Copyright: Reuters
“We were always willing to
engage with the unions,” said cabinet minister Oliver Dowden.
That’s not quite how union leaders saw it, when the government was adamant that they could not talk about this year’s pay,
and no more money could be found for public sector wages.
Dowden tried to
focus instead on what he said was a “decent deal’” that the two sides had now
managed to broker, in the hope that union members would accept what’s been put
on the table.
Were months wasted, with needless disruption for the public, before the inevitable negotiation could take place, you might wonder? That was not something the government minister was willing to admit.

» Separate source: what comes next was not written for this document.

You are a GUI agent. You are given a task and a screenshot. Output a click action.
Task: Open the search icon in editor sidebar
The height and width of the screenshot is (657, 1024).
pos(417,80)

Nor was Dowden able to say how many public sector employees would benefit
from the government’s changes to pensions, which make it easier for the highly
paid to save. There’s bound to be political argument on this point in the
coming days.
Copyright: Reuters
And there’ll certainly be headlines when Boris Johnson appears in front of MPs to face questions on Wednesday over what really happened under his roof during lockdown.
Dowden, a close ally of Rishi Sunak’s, said he was sure the former prime minister would put forward a “robust defence” of his conduct.
The newspapers are full of his allies trying to claim the process he’s currently facing is somehow unfair – remember the committee who’ll be grilling him is made up of Conservative as well as Labour MPs.
Remember too, Boris Johnson has already been fined by the police, and ousted by his party. Whatever he says on Wednesday, there is no changing that.
What really stood out on today’s show this morning, however, was how awful people’s experience of what happens online can be.
There are plenty of wonderful things about the online world, but the testimony of Georgia Harrison shows its darker side.
Parliament is trying to bring in new laws to crack down on some of those harms, but our guests were not under any illusion over how hard that might actually be.